Scrabbling around for somewhere to make himself comfortable, he tripped and fell. Slightly bruised, he noticed his fall had dislodged a paving stone. Struggling to replace it he spotted something trapped between the stone and the earth underneath. Curious, he pulled it out and found himself holding a small packet. By the light of the moon bathing him from an overhead window, he opened it and found the surprising contents: a letter written in Spanish and a yellow cardboard ticket.
The next morning the verger was surprised to discover a man asleep curled up on a pew, a backpack for a pillow.
Bernard met Claudine at the five star Hotel des Ducs de Joyeuse for an elegant breakfast in the converted mediaeval chateau.
“You’ll never guess how I spent the night,” said Bernard over croissants and a big cup of café crème. After recounting his uncomfortable night he said, “I’d like to show you Sauniere’s church.” She was a bit puzzled at Bernard’s excitement when, later that morning, he led her hurriedly in the direction of a quite ordinary looking village church. Ordinary, that is, until she had got up close and he pointed out the inscription above the door. And then she was startled to see as they entered a hideous looking creature guarding the door.
“It’s Asmodeus the devil,” said Bernard.
“Quelle surprise! What is he doing in here?”
“There’s more” said Bernard, pointing out the starry ceiling above the altar and there, kneeling with her alabaster jar, the focal point of the whole thing: Mary Magdalene.
“Berenger developed this obsession with Mary Magdalene, dedicated his church to her and built her the tower I showed you yesterday. You could say he was a devoted disciple of hers, venerated her, but maybe he had discovered something really special about her. Being in here all night it was terrible and wonderful. I saw amazing things, just like Howard Carter.”
“Qui est lui?”
“You know, the guy who discovered Tutankhamun’s treasure.”
“You found treasure?”
“Not exactly but… look Claudine,” he urged, “will you come with me to Perpignan, now?”

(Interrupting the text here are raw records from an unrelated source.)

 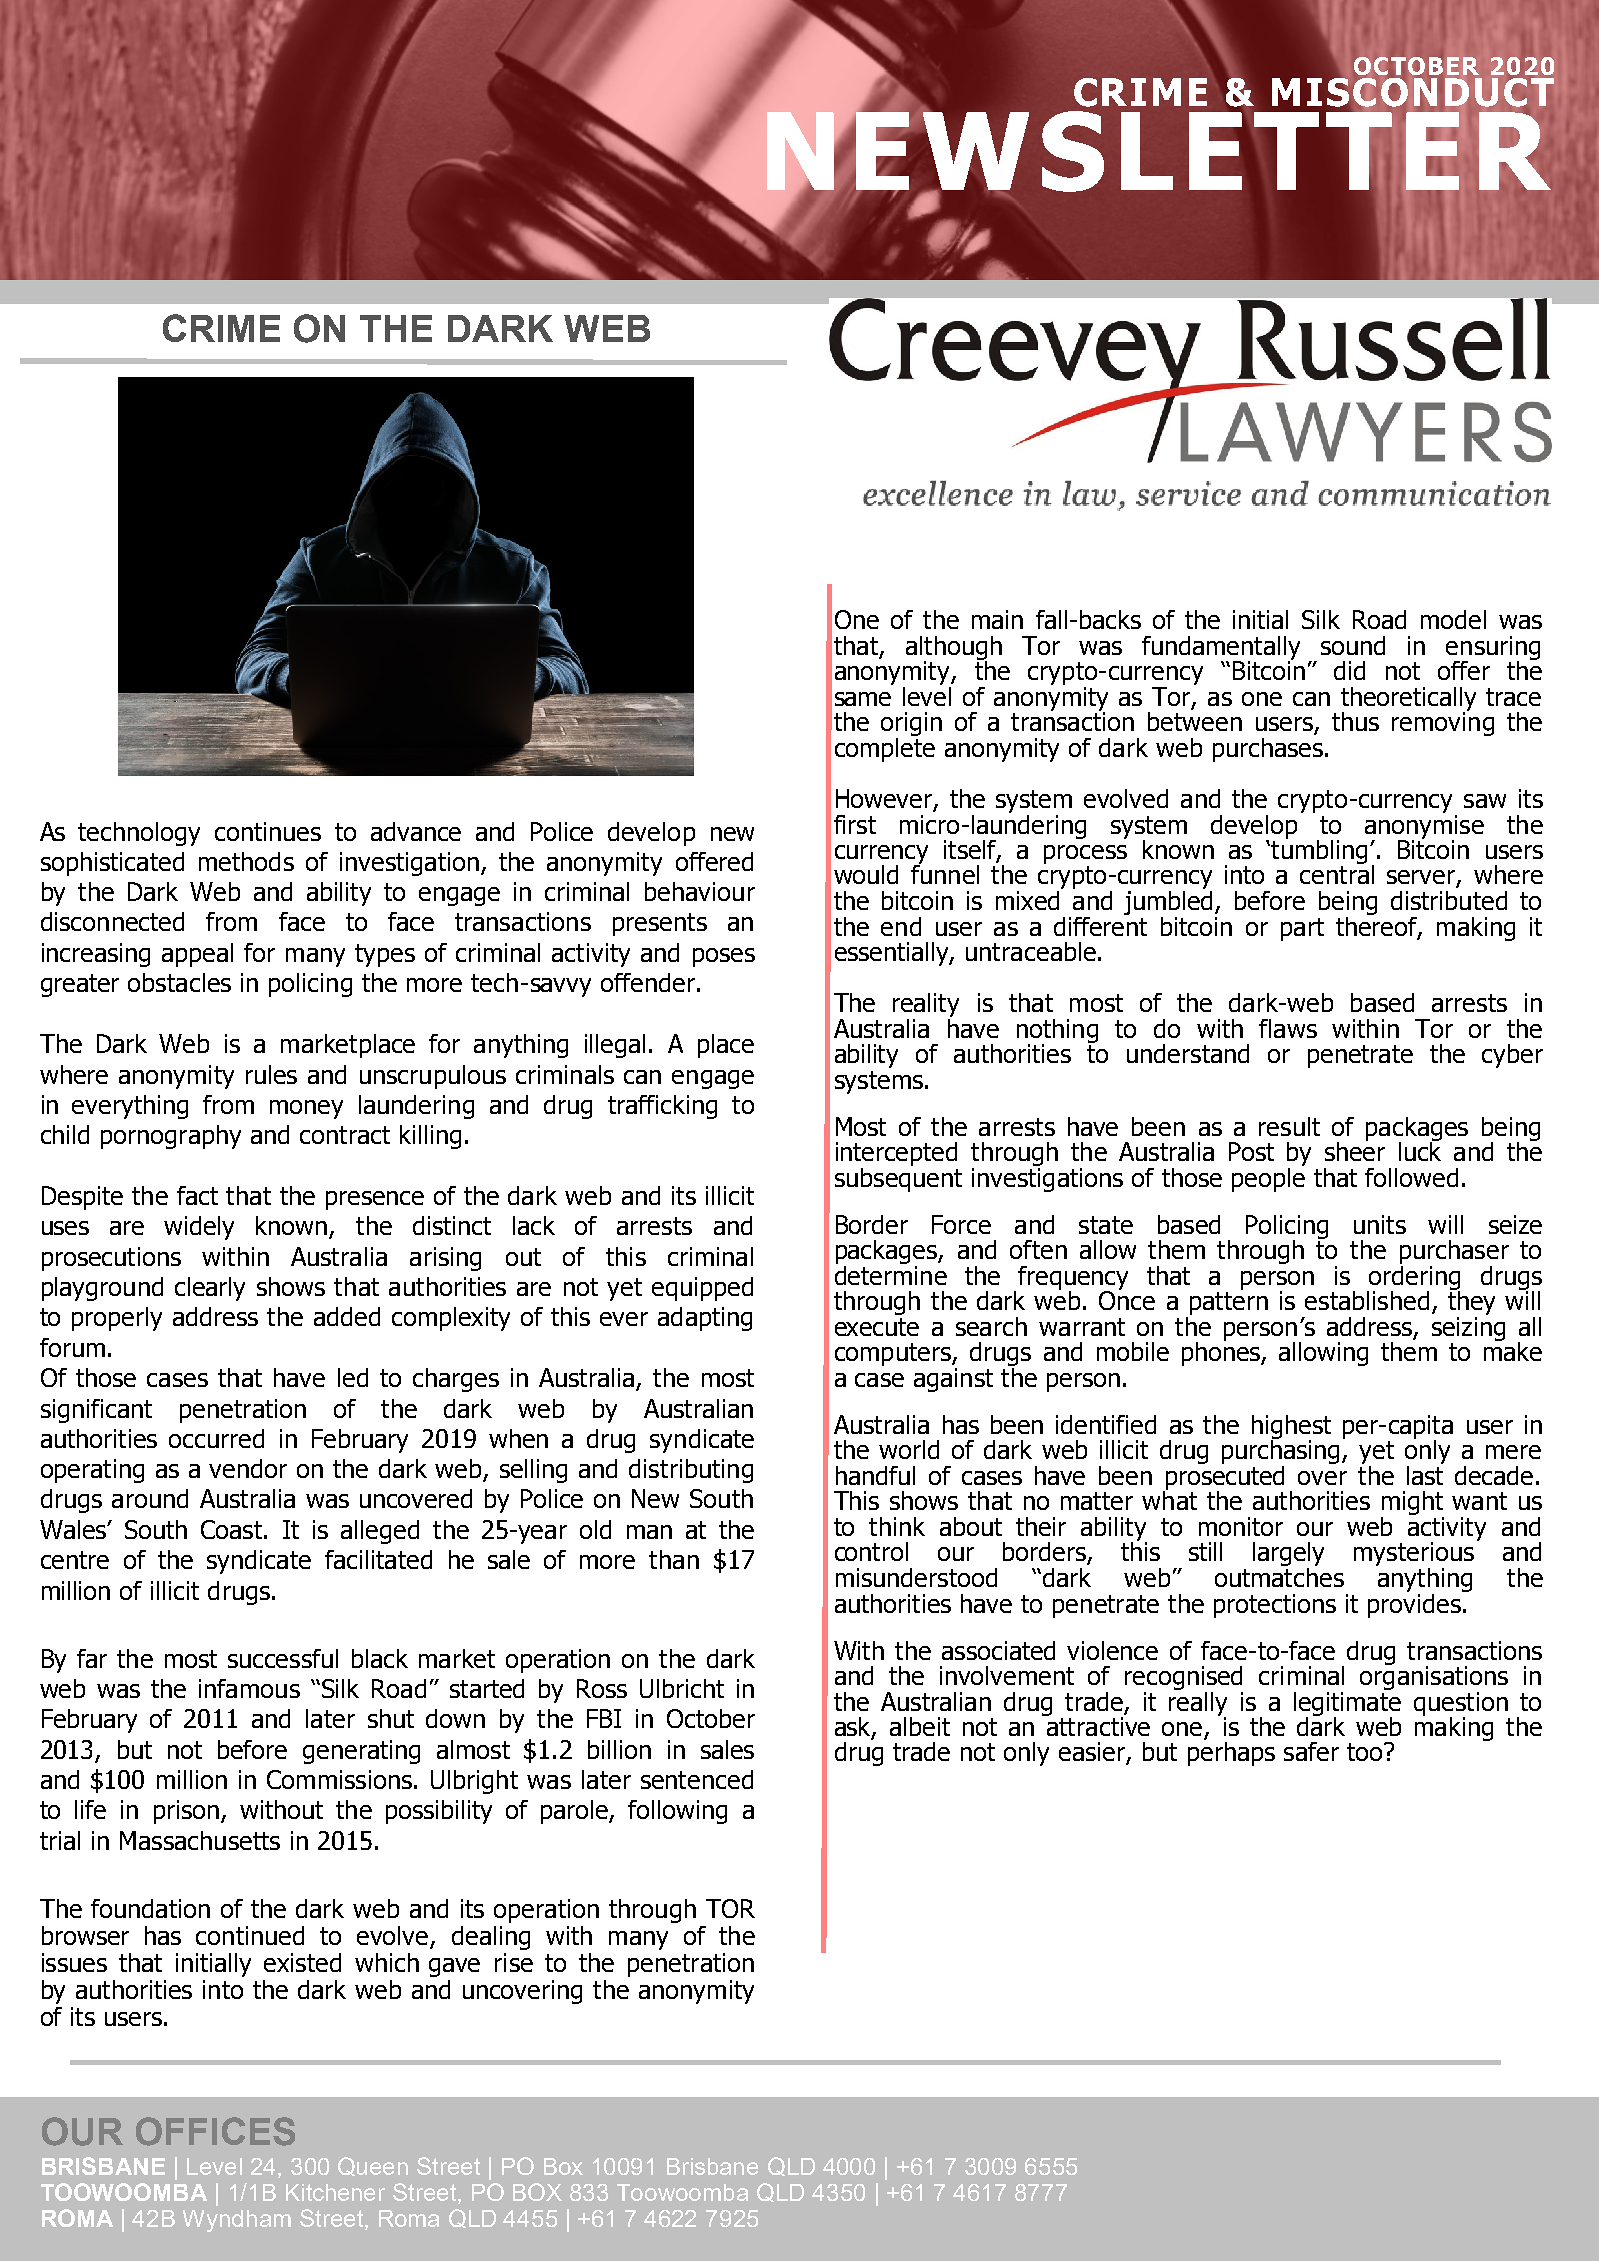 What do you see at coordinates (871, 1551) in the page?
I see `control` at bounding box center [871, 1551].
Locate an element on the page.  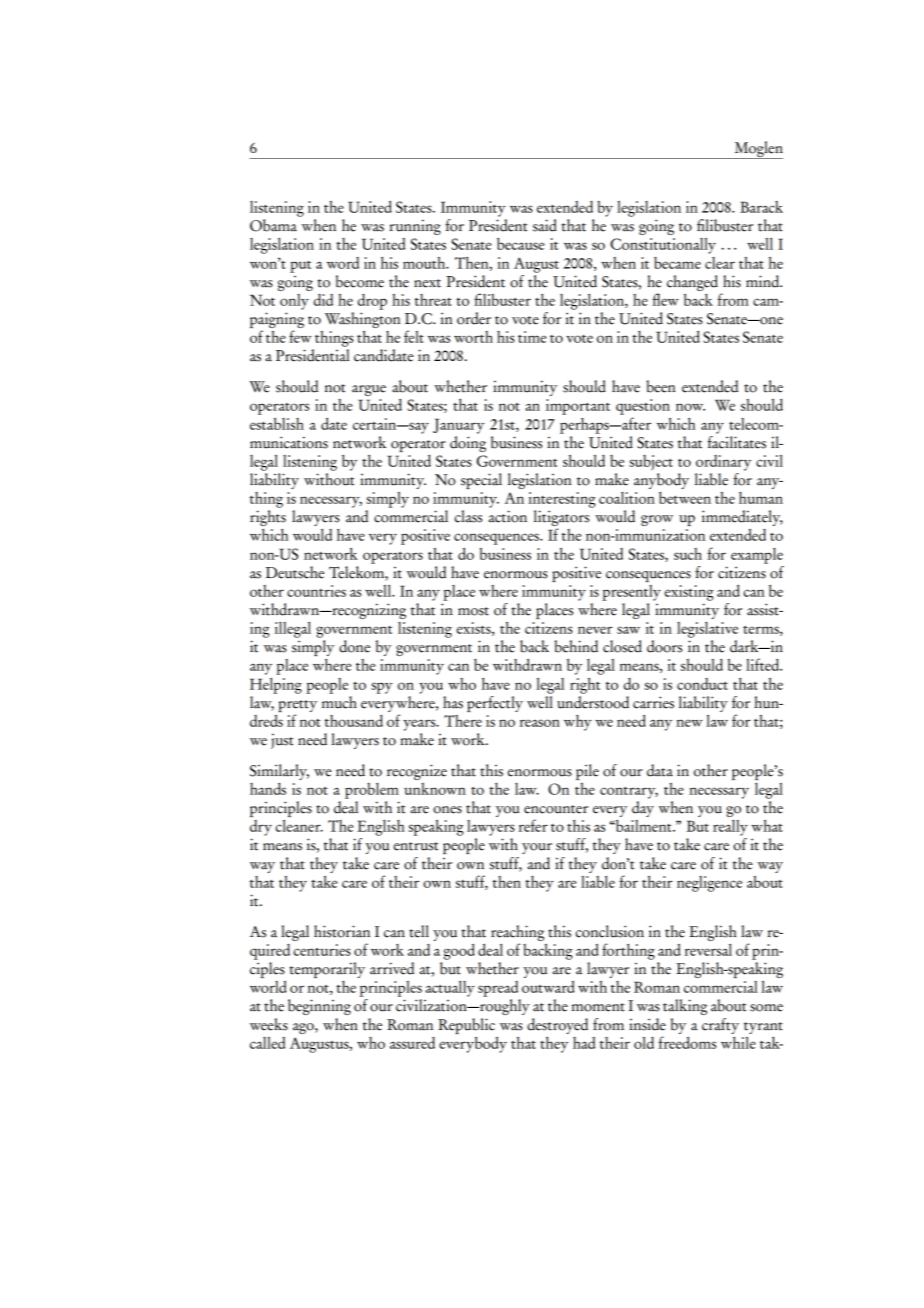
establish is located at coordinates (277, 423).
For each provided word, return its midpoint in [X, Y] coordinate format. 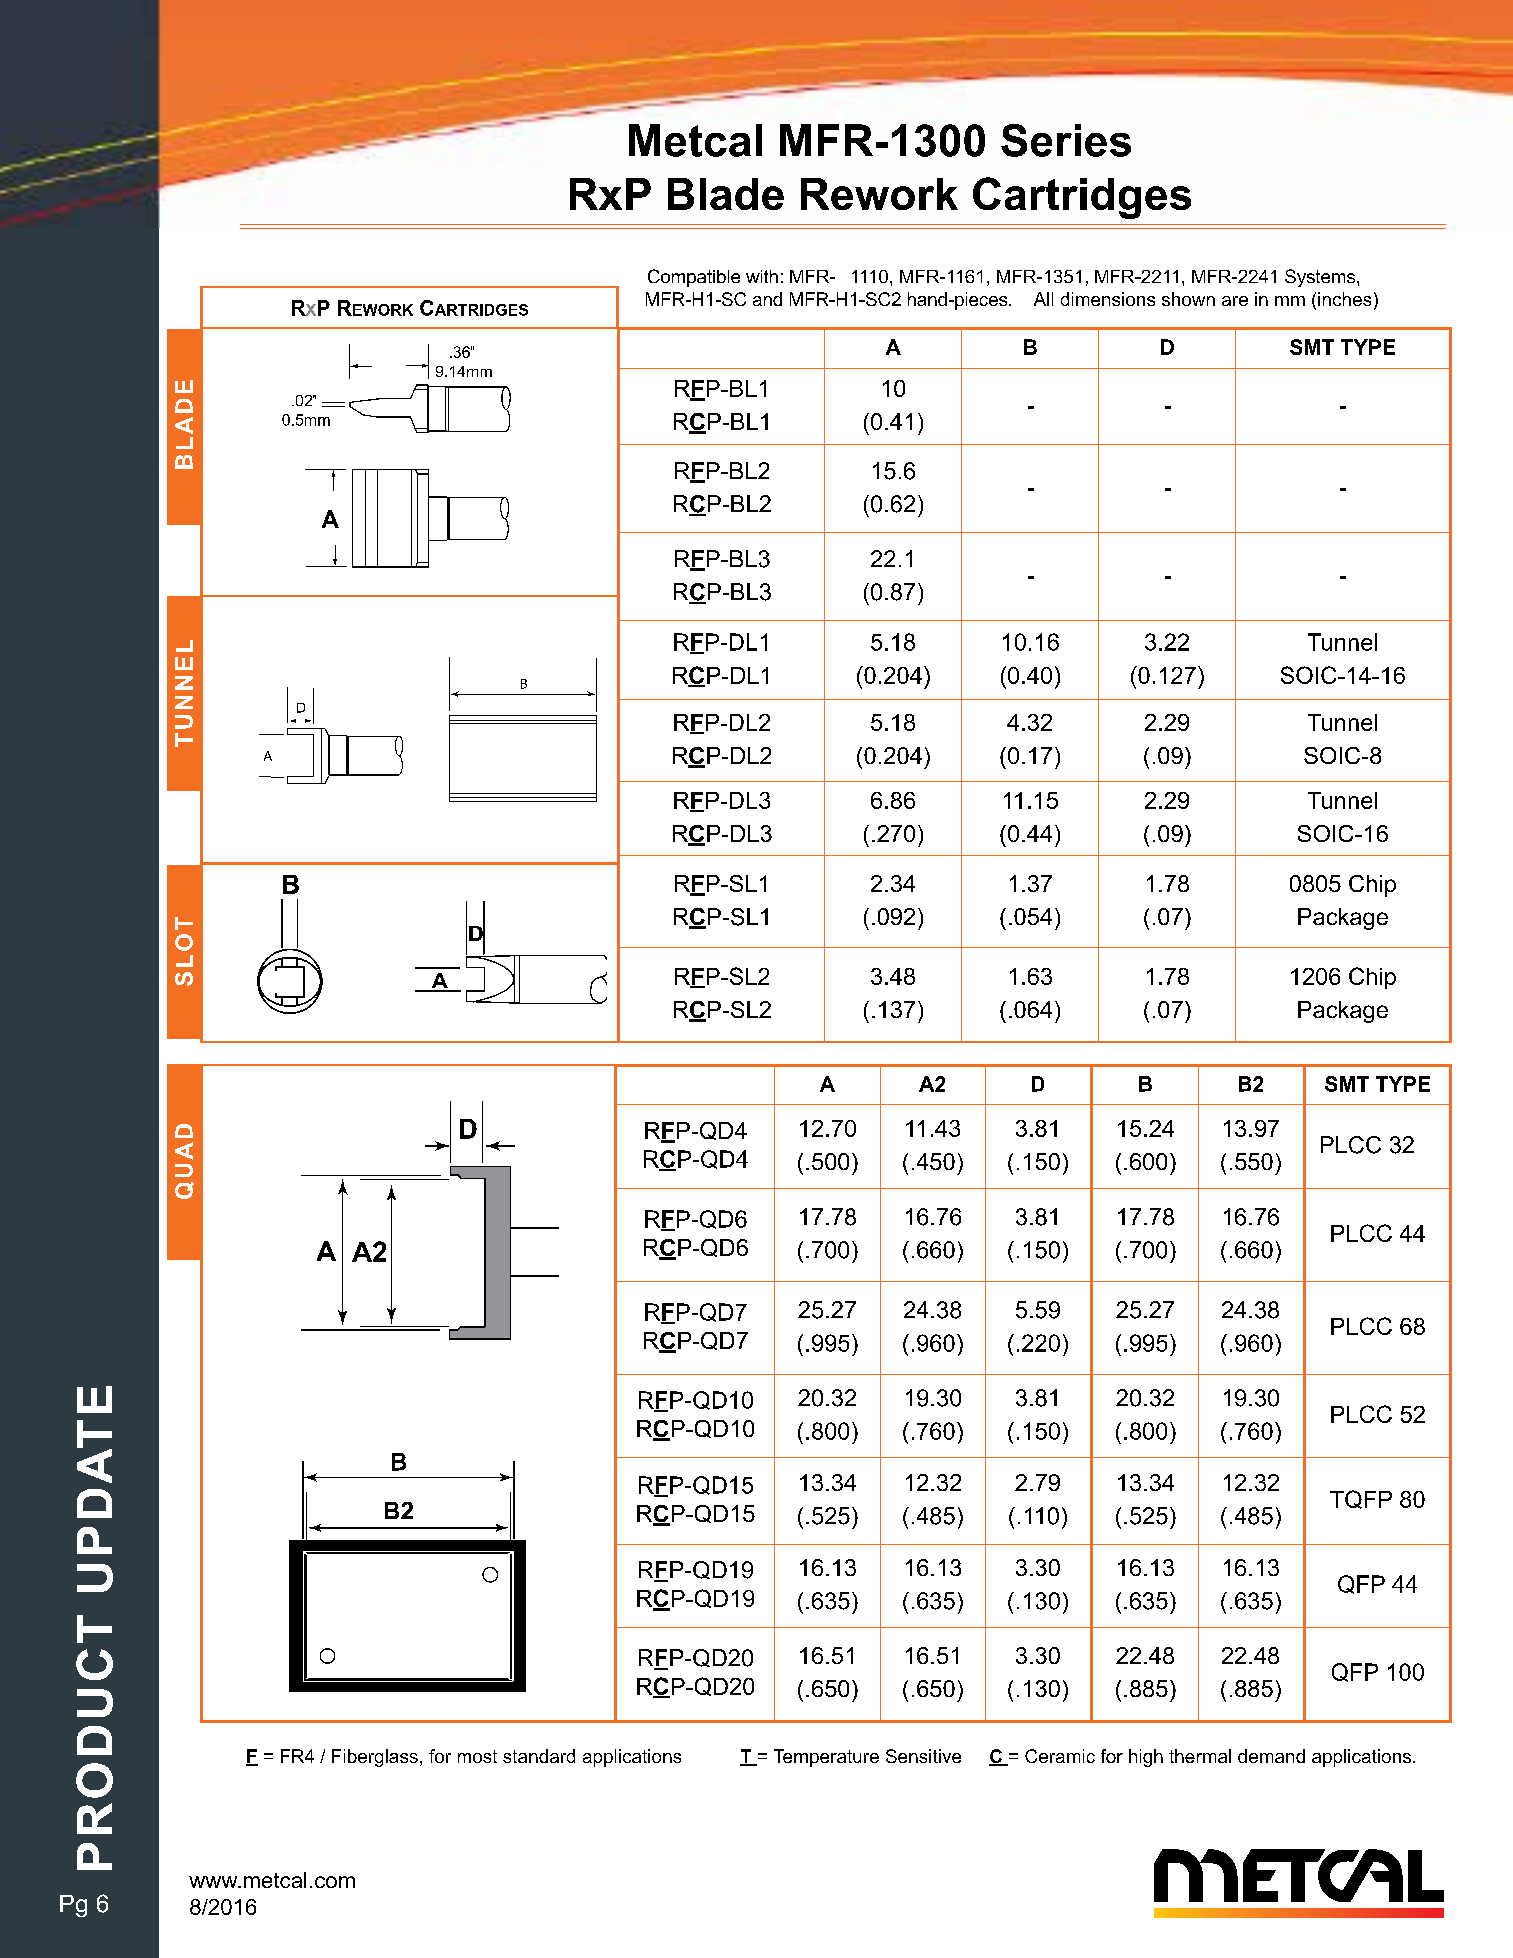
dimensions [1108, 299]
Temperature [826, 1758]
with [762, 276]
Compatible [694, 278]
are [1235, 301]
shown [1188, 299]
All [1043, 299]
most [477, 1756]
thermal [1200, 1756]
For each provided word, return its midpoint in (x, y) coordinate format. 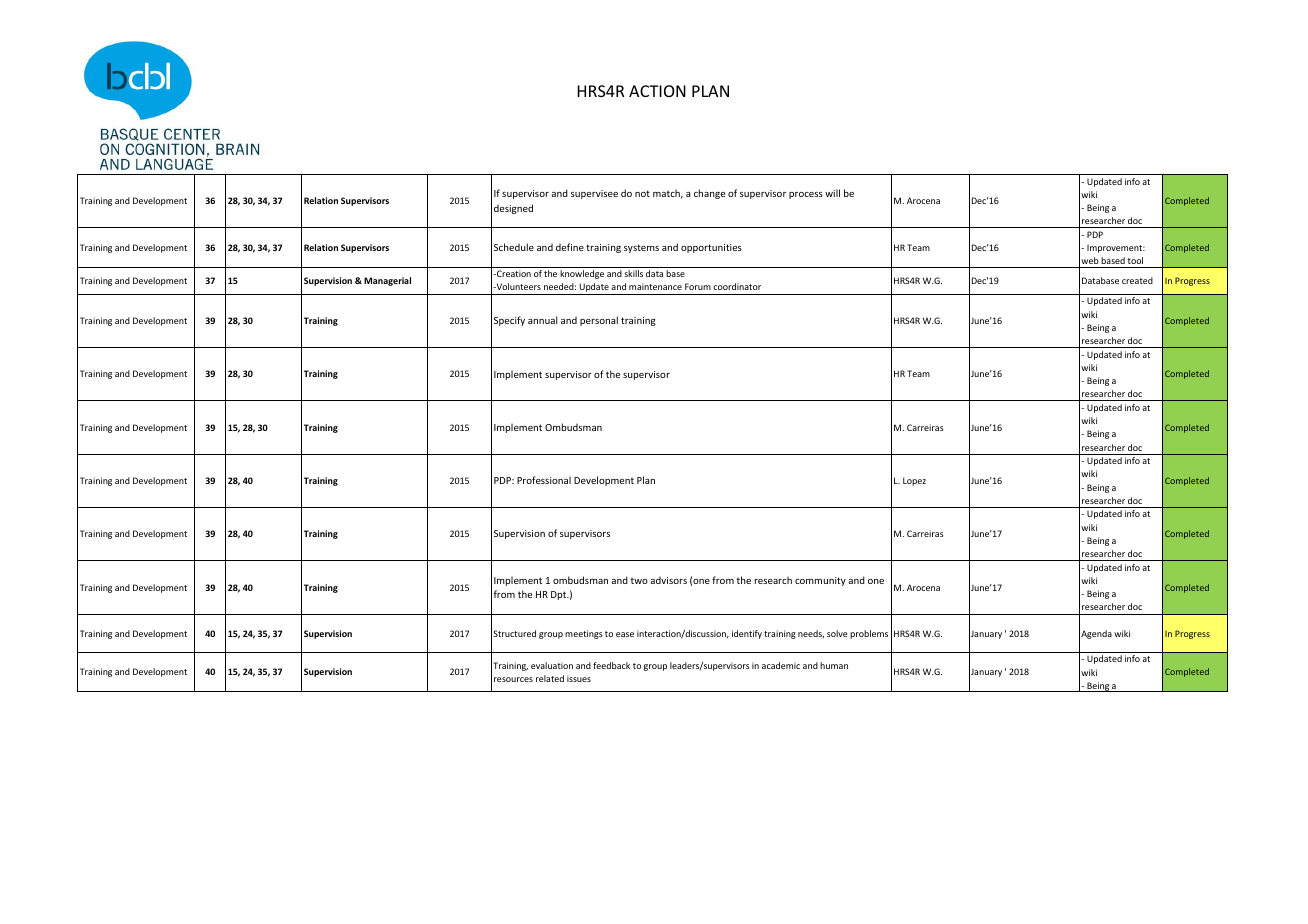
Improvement (1116, 249)
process (806, 195)
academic (781, 665)
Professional (544, 480)
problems (869, 634)
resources (513, 679)
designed (513, 209)
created (1137, 280)
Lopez (914, 481)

“Calmez vous,” soothed Claudine
“No listen to me. I have discovered something amazing and if you want to come with me trust me… it’s the next step I need to take.”
“Mais non, I do not want to rush off. I want to see a little more of this village and I want you to tell me what happened in the church before we go anywhere.”
They walked though the village, exploring the gardens of the Villa Bethania where Sauniere had lived and entertained wealthy guests, like Emma Calve the internationally famous opera singer from Paris. At the Tour Magdala they looked out over the fantastic landscape of the valley where the ancient Visigoth town of Razes once dominated the region.
“I was pretty scared in the church when I realised I couln’t get out. When I was looking around in the semi darkness I tripped over a loose flagstone. I tried to put it back in place and a piece crumbled away and under it I found the strangest thing. What I saw convinced me I need to go to Perpignan to check up on it. Will you come with me now?”
Claudine smiled. “D’accord. I have finished my report so I am free… for une petite aventure.”